Recorded data:
※
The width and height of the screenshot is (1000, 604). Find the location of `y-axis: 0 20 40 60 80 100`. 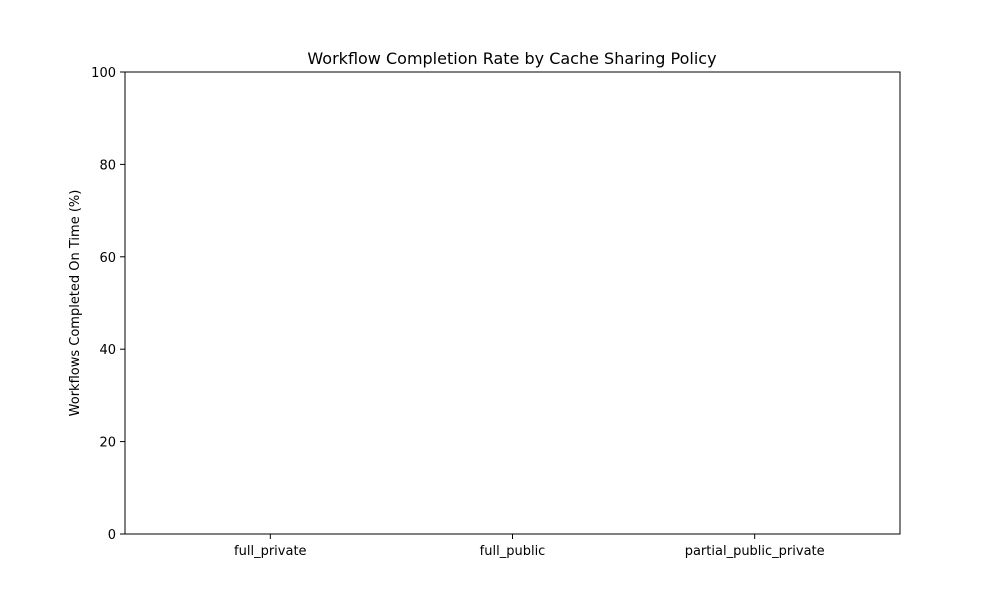

y-axis: 0 20 40 60 80 100 is located at coordinates (108, 304).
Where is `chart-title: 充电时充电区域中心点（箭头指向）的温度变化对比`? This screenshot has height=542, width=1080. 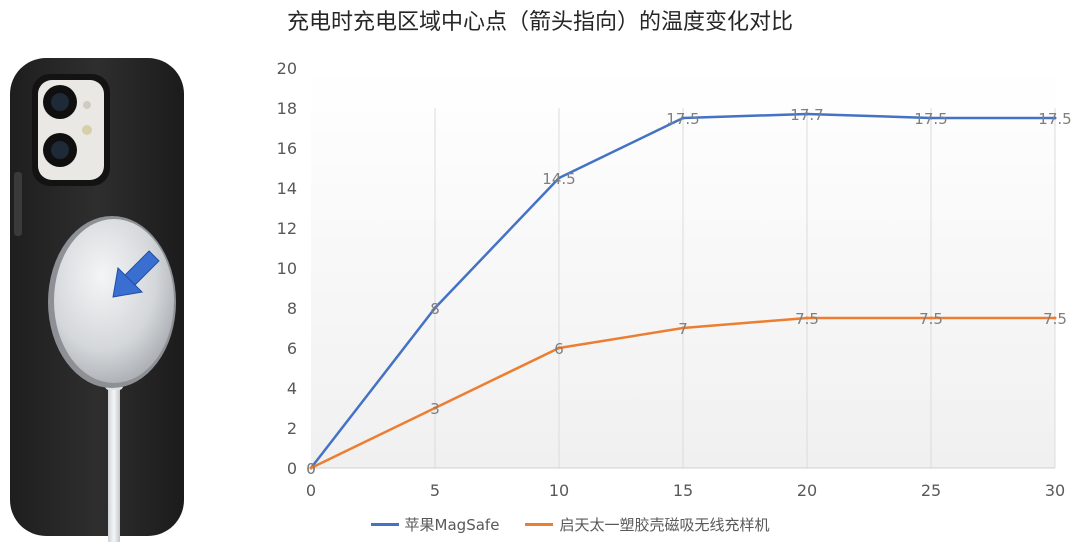 chart-title: 充电时充电区域中心点（箭头指向）的温度变化对比 is located at coordinates (540, 22).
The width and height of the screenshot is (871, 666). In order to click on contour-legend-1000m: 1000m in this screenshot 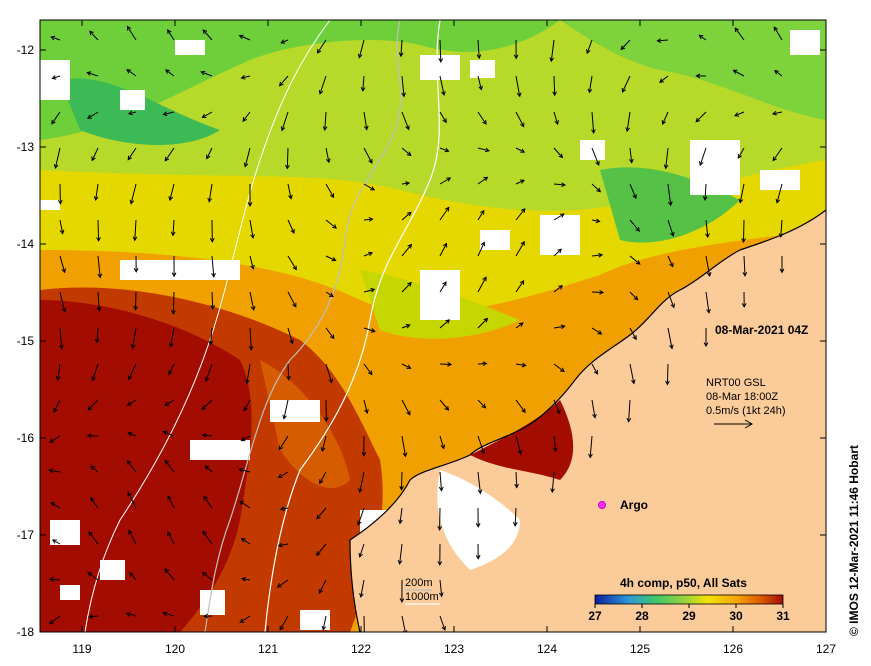, I will do `click(422, 597)`.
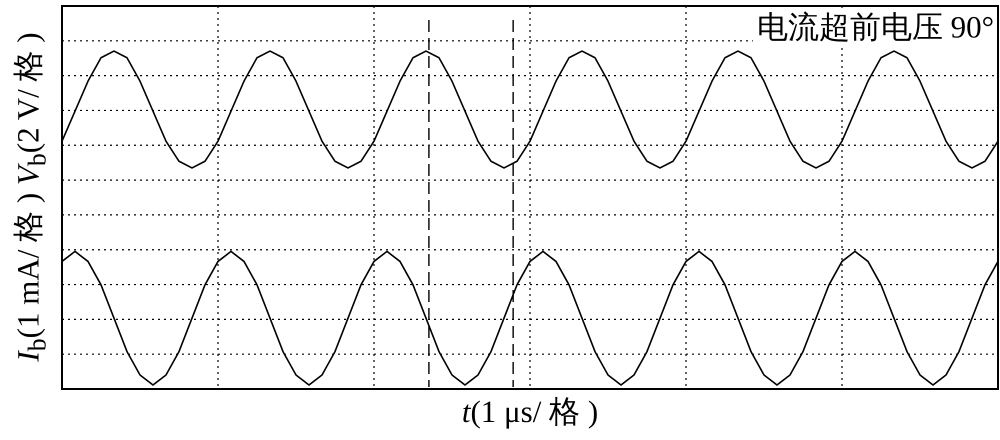 This screenshot has width=1000, height=440. Describe the element at coordinates (530, 412) in the screenshot. I see `x-axis-title: t(1 μs/ 格 )` at that location.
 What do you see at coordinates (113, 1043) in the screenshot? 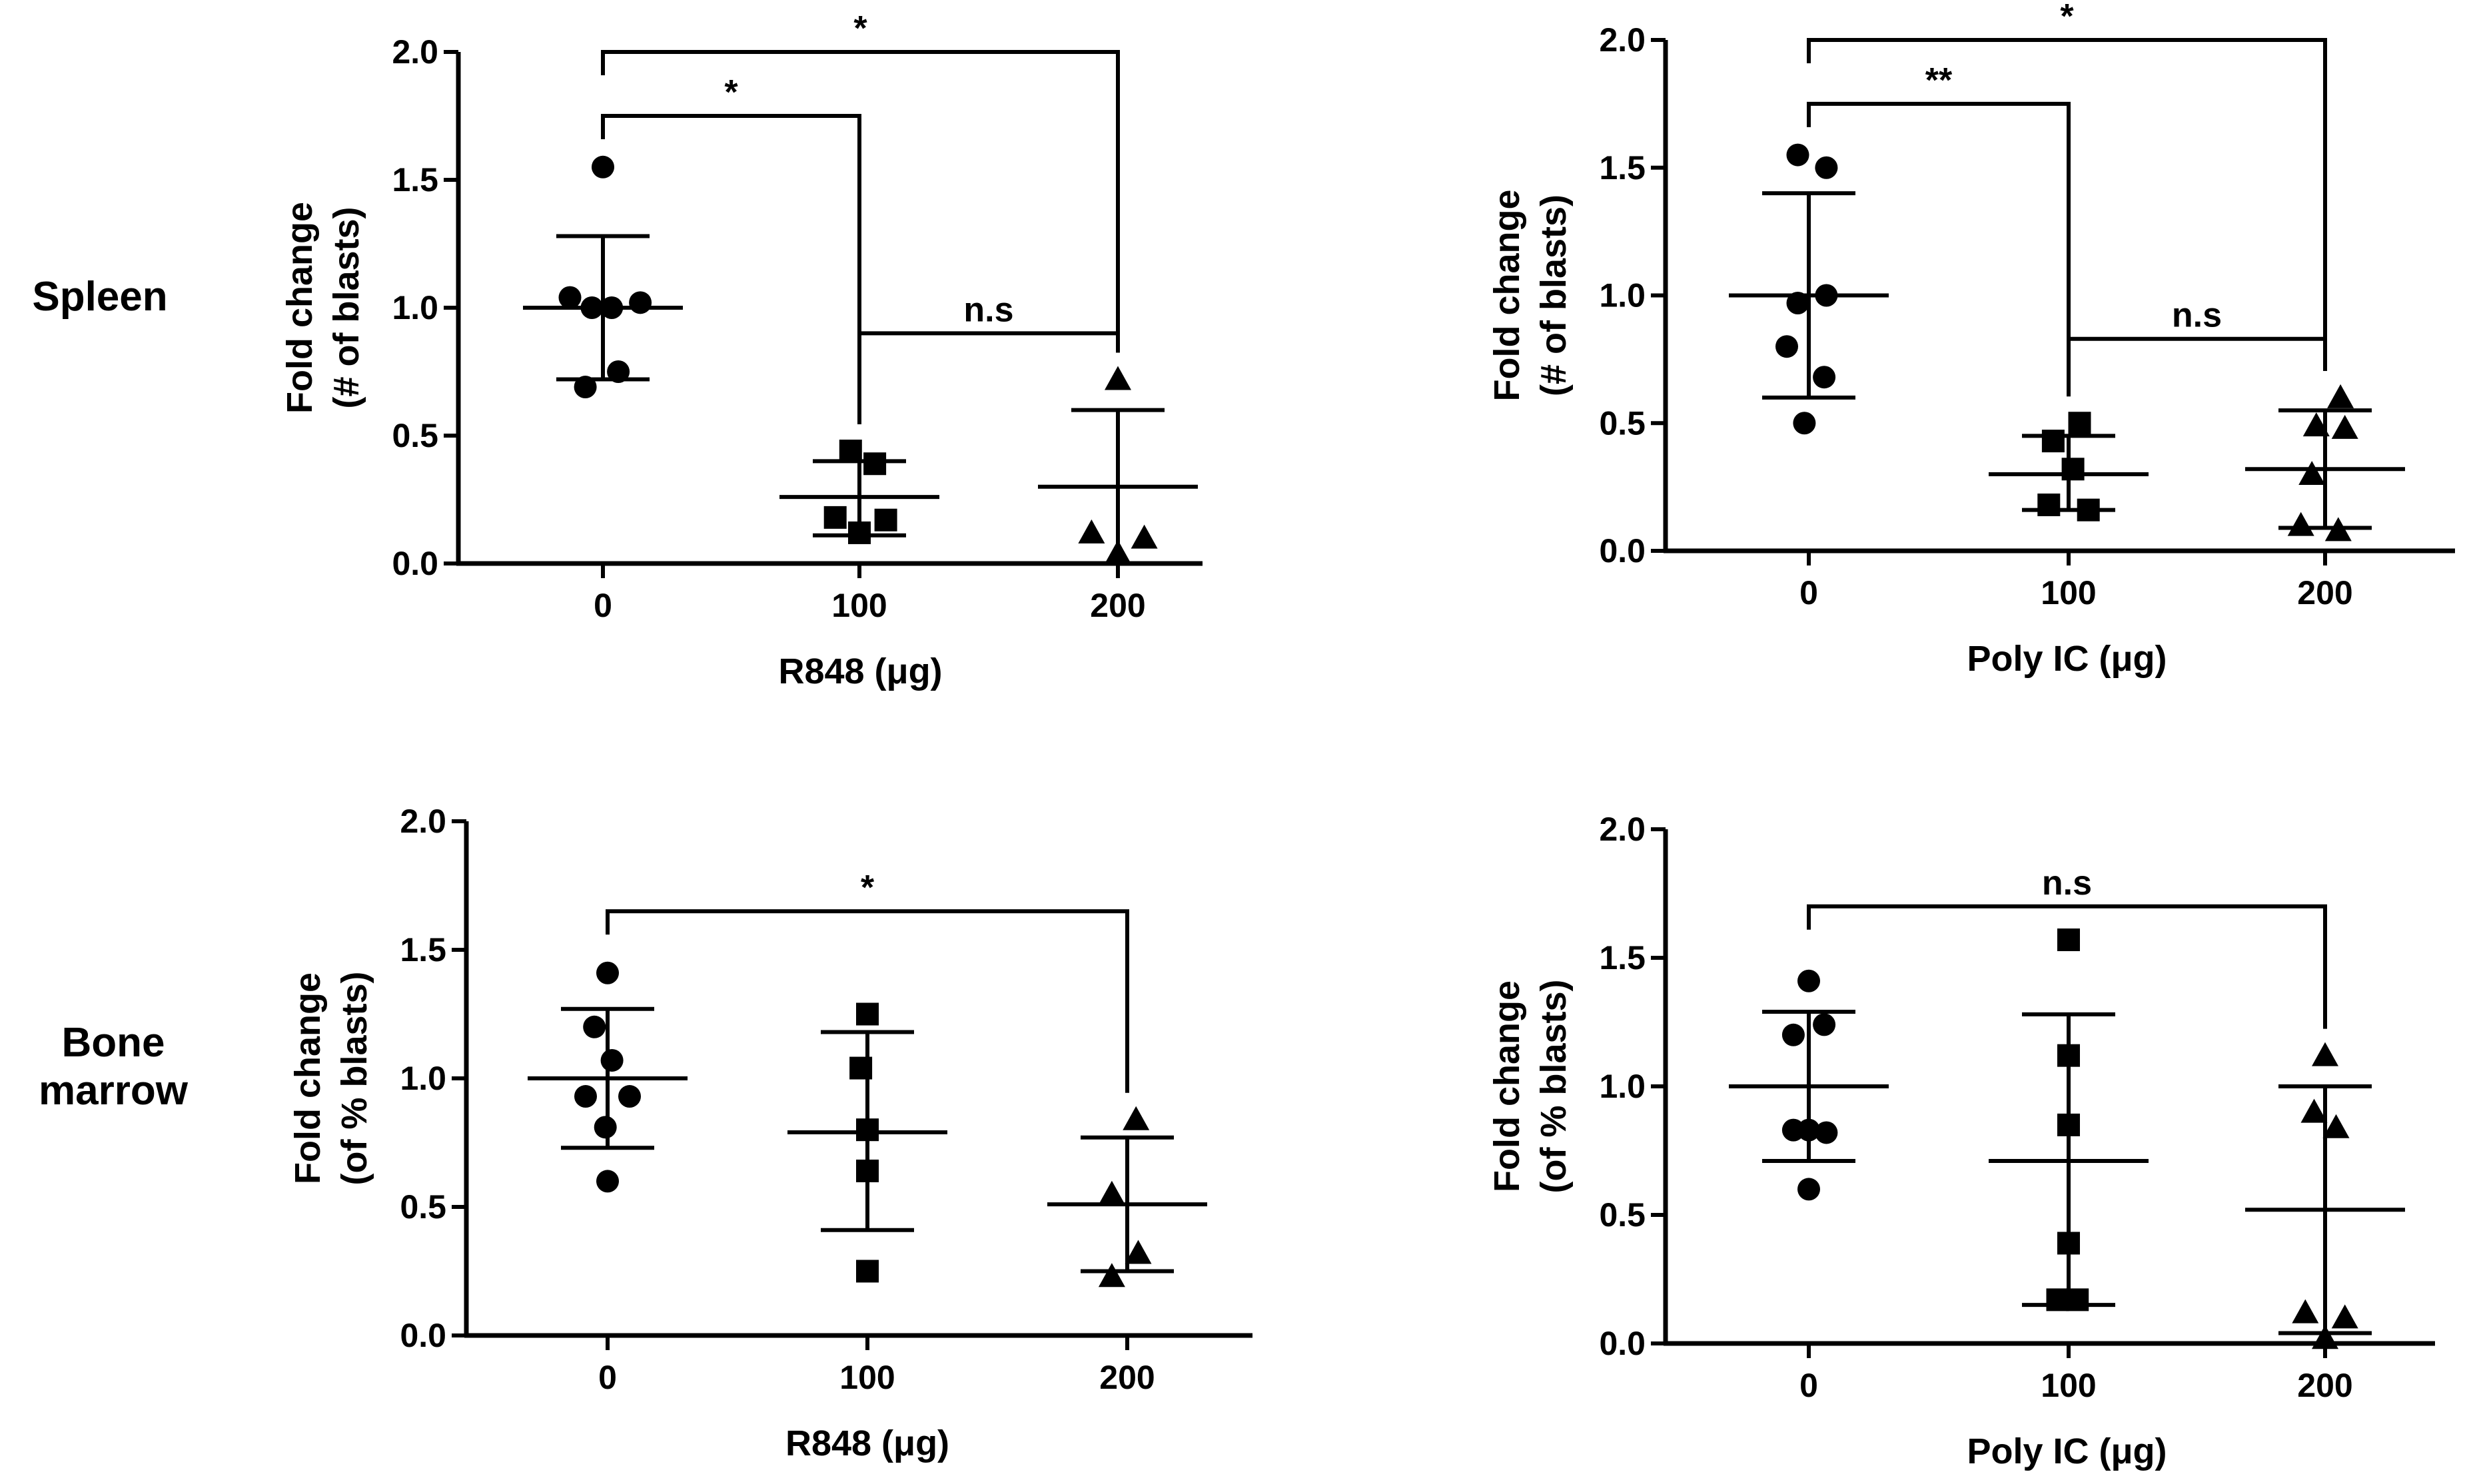
I see `row-label-bone-marrow-line1: Bone` at bounding box center [113, 1043].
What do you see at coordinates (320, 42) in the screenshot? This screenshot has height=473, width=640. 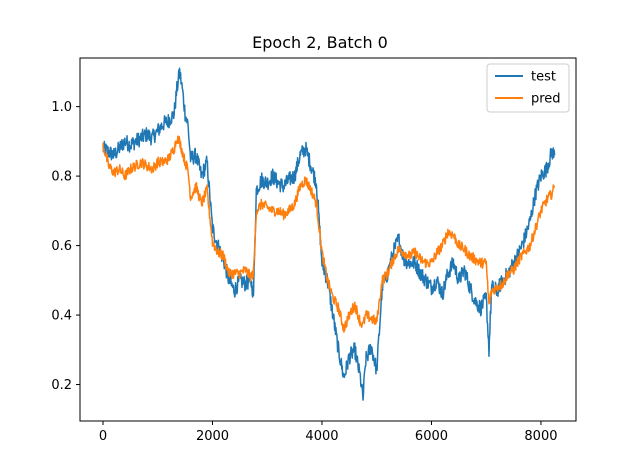 I see `chart-title: Epoch 2, Batch 0` at bounding box center [320, 42].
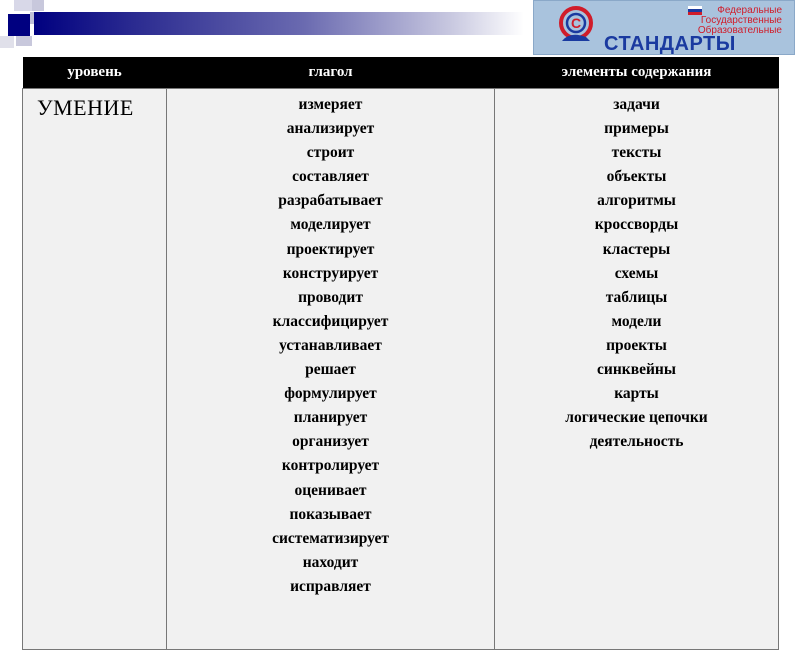  Describe the element at coordinates (330, 370) in the screenshot. I see `verb-item: решает` at that location.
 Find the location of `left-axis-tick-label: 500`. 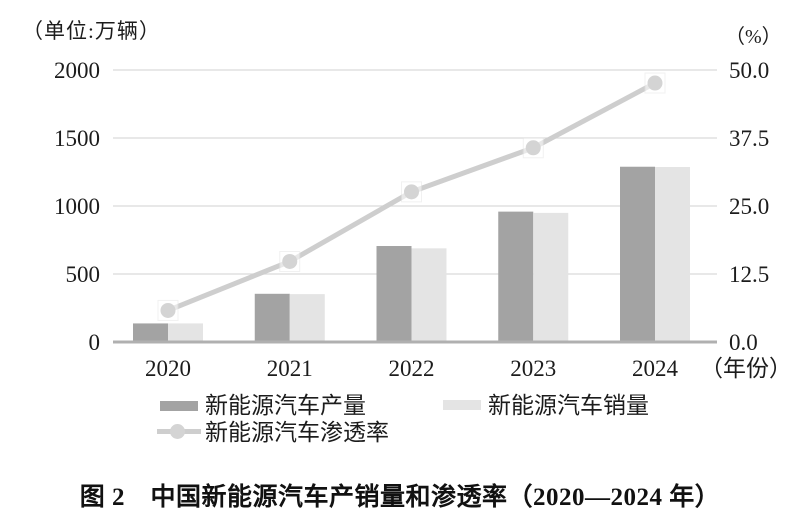

left-axis-tick-label: 500 is located at coordinates (84, 274).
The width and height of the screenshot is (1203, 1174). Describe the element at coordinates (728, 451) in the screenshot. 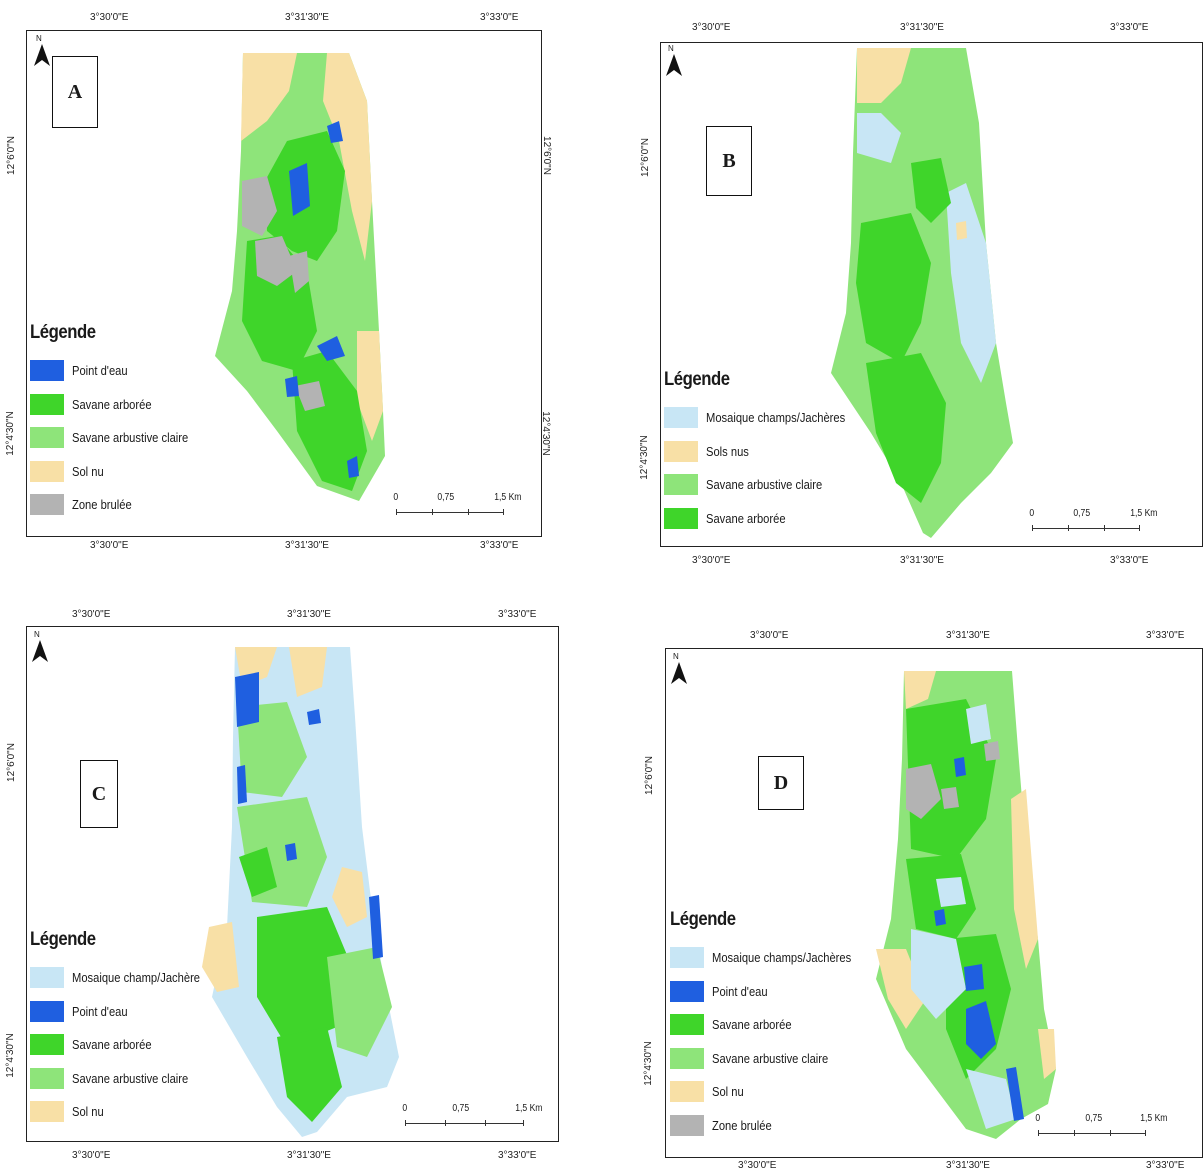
※
• _TASK REQUIREMENTS_: Please reproduce the listing above word for word, from its first line through the line holding "y-axis: 0 20 40 60 80 100 is", both included. Leave the pictures out of your answer.

• _RESULT FOR THIS EXERCISE_:
The width and height of the screenshot is (1000, 604). Find the location of `y-axis: 0 20 40 60 80 100`. 

y-axis: 0 20 40 60 80 100 is located at coordinates (108, 304).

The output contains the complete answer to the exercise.